§ **Görevin Amacı**:
Aşağıdaki okuma metnini iki cümleyle özetleyin.

Rumların insan haklarının Türkleştirilmesi

Aziz Şah – 30/01/2024

Avrupa Birliği Adalet Divanı (ABAD) 28 Nisan 2009’da Kıbrıs’ın kuzeyindeki sivil ve ticari konularda Kıbrıs Cumhuriyeti mahkemelerinin yargı yetkisi olduğunu hükme bağladı.

ABAD bu kararı verirken Kıbrıs Cumhuriyeti’nin AB’ye katılım sözleşmesine ek 10’uncu Protokole dayanarak verdi. AB’ye katılım sözleşmeleri AB’nin birincil hukukudur. ABAD kararı da birincil hukuktur dolayısıyla…

Memlekette hukukçu geçinenler emlakçı olunca ABAD kararlarını da, Orams davasını da, AİHM kararlarını da yazmak bize kaldı. Çünkü hep bir ağızdan yağmayı savunarak “KKTC hukukuna göre yasaldır” diyor Kıbrıslı Türk avukatlar!

§ **Satırlardan Alıntılar**:
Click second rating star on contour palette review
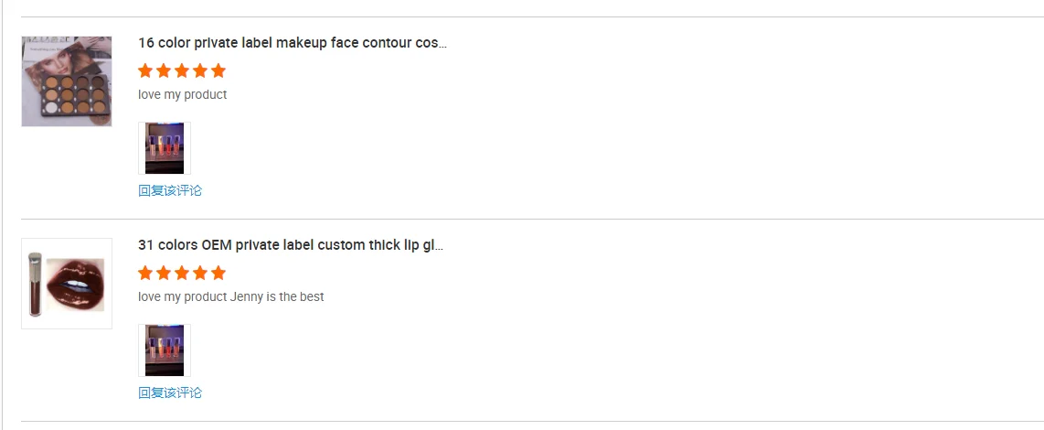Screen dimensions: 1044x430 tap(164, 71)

==

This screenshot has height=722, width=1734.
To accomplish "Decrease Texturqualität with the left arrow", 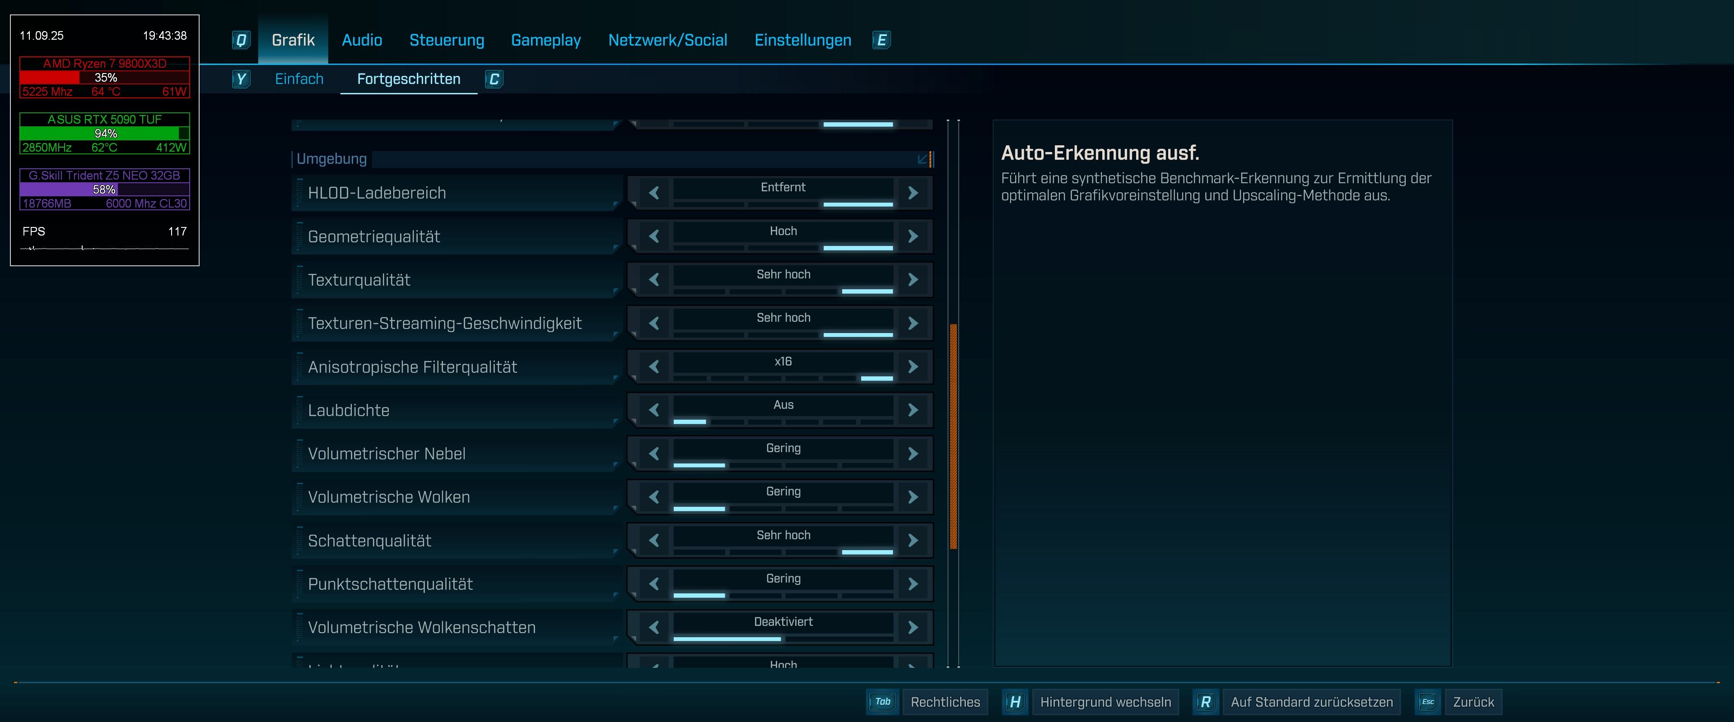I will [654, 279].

§ **Alıştırma Sonucu**:
Avrupa Birliği Adalet Divanı, 28 Nisan 2009'da Kıbrıs Cumhuriyeti'nin AB'ye katılım sözleşmesine ek 10'uncu Protokole dayanarak, Kıbrıs'ın kuzeyindeki sivil ve ticari konularda Kıbrıs Cumhuriyeti mahkemelerinin yargı yetkisi olduğuna hükmetmiştir. Metne göre memlekette hukukçu geçinenler emlakçı olduğundan ABAD kararlarını, Orams davasını ve AİHM kararlarını yazmak yazıyı yazanlara kalmıştır; Kıbrıslı Türk avukatlar ise yağmayı "KKTC hukukuna göre yasaldır" diyerek savunmaktadır.